GNOME, with a little bit of extension customisability!
For aesthetics: Budgie, with Cinnamon a close second For simplicity and speed: XFCE
xfce for a very long time. I really like tiling WMs but always come back to xfce
Xfce is the best!
See I don’t really get the appeal of xfce, I kinda see it as the minimal DE you use if you’ve got low powered hardware or if you need a DE on a system that isn’t a personal computer and just need the bare minimum to run a graphical application or two
it’s the quickest fully featured de, and as an added bonus, it’s the least buggy of them all, it’s also very simple in it’s functioning, fairly close to a diy desktop + wm config, so tweaking random stuff like the compositor is easy to do and doesn’t break everything
Cinnamon. Stupidly simple and elegant looking.
Cinnamon is the best
I avoided GNOME3 for the longest time, but I decided to try it on a new install of Debian on a whim and actually ended up really liking it. Needed to enable a couple of extensions, but once you get used to it the workflow isn’t at all that bad.
KDE if it was less buggy.
It’s KDE for me too, but I don’t really get the buggy part. Sure kwin crashes sometimes, but that happened to me like 2 or 3 times during my 2 and half years on openSUSE. Other than that I can’t think of something really bugged?

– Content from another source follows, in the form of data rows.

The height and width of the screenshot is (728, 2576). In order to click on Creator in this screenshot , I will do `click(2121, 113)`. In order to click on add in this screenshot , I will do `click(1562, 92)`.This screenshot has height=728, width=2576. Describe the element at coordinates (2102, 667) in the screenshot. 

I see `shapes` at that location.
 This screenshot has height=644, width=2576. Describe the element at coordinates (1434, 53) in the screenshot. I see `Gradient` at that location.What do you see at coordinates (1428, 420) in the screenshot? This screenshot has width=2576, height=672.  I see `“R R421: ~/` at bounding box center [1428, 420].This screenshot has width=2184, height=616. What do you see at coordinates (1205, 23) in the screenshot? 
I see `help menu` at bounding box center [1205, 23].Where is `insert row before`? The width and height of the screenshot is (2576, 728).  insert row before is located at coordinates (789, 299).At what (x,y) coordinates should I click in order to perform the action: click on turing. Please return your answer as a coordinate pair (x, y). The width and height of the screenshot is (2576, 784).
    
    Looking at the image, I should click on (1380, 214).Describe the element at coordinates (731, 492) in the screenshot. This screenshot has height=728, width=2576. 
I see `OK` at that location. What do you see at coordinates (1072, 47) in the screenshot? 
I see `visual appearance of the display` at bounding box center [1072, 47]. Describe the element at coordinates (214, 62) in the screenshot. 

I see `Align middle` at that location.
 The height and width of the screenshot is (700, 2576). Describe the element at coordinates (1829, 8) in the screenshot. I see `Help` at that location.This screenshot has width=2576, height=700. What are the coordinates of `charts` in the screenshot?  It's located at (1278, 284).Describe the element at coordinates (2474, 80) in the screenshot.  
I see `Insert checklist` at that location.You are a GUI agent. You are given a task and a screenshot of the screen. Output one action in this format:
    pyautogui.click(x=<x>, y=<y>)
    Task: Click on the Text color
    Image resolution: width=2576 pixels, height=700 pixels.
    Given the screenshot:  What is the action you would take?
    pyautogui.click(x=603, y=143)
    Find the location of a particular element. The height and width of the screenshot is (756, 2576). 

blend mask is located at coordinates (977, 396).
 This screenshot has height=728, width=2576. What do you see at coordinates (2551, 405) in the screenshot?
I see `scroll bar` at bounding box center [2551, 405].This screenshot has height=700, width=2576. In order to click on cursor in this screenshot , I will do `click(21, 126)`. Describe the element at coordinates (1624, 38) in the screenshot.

Maybe I’m too tolerant, having to work with Windows XP and DOS at work…
Maybe, I had so many frickin kwin crashes every time I tried it, and there is a known bug with fractional scaling in some resolutions which affected me that drove me insane, if you care enough I could try to track it down on the bugtracker and link it.
But yeah, loved it, except for the bugs. I like gnome less, but it’s less buggy, so I’m using that.
I wonder if KDE stability is related to i18n/l10n. I am running desktops in German and KDE crashes for me all the time on freshly installed machines before I even could touch settings. (I tried a lot of KDE versions over the years, from stable/mainstream distributions like Debian, Fedora and Ubuntu). Besides the constant crashing I missed a mail client on the level of Evolution or Thunderbird when I tried KDE.